For instruments built before 2005, The serial number is an 8 digit number impressed into the back of the headstock with “MADE IN USA” below. The Serial number is stamped before the finish is applied and is pressed into the wood. Often, a thick coating of paint and lacquer will make the serial number difficult to read. If you see plain wood through the serial number, it was stamped after finishing, and likely a counterfeit.
The pattern is:
“YDDDYRRR” YY is the production year, DDD is the day of the year counted 1-365 (or 366 for leap year), RRR is the factory ranking/plant designation number.
Prior to 1984 when the Kalamazoo, MI factory was closed, the numbers 001-499 indicated Kalamazoo production. Ranking numbers 500-999 continued to indicate Nashville production through 1989.

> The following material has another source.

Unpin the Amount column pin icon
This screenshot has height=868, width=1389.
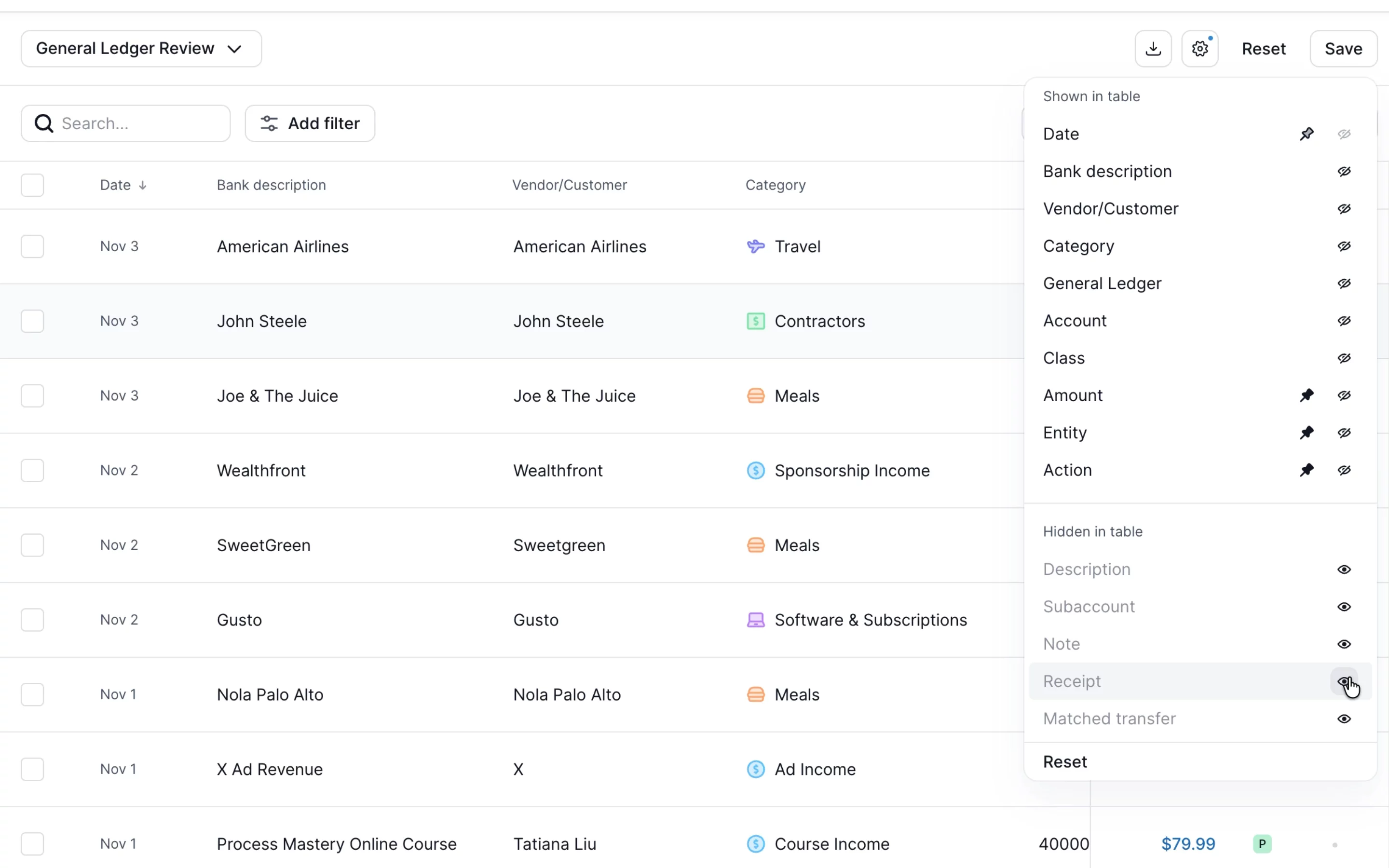click(1307, 395)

Since 1989, all Gibson acoustics are built in Bozeman, MT and all Gibson electrics are built in Nashville or Memphis. Ranking numbers for Bozeman start each day at 001 and the electrics may start as low as the 300s.
70108276 means the instrument was produced on Jan. 10, 1978, in Kalamazoo and was the 276th instrument stamped that day.
82765501 means the instrument was produced on Oct. 3, 1985, in Nashville and was the 1st instrument stamped that day.
After July 2005, Gibson USA went to a 9 digit serial number. The sixth number is now a batch number, so the format turns to YDDDYBRRR. Batch 0 starts at the beginning of the day, and once they stamp 699, the batch number will change to 1. The first 5 numbers remain the same, the last 3 numbers will remain the same. The only difference is the addition of this batch indicator.
There are always exceptions to these rules, the two listed below are worth noting:
Les Paul Classic:
This model features an ink stamped serial number with no “MADE IN USA” (just as was used on the original 1952-1960 Les Pauls). Most will be 5 to 6 digits in length, but the earliest examples feature 4 digit serial numbers. There should be a space after the 1st digit with the 4 and 5 digit serial numbers, and no space with the 6 digit numbers.
The 1st digit indicates the year of manufacture for the 4 or 5 digit serial numbers, these were used from 1989-1999. The 1st and 2nd indicate the year of manufacture for the 6 digit serial numbers which has been used since 2000.
9 xxx = 1989 (4 digit number beginning with “9” used only in 1989)
0 xxxx = 1990
9 xxxx = 1999
00xxxx = 2000
05xxxx = 2005
1994 was Gibson’s Centennial year. Many instruments have a serial number that begins with “94” for the year, with the remaining 6 digits indicating the ranking number.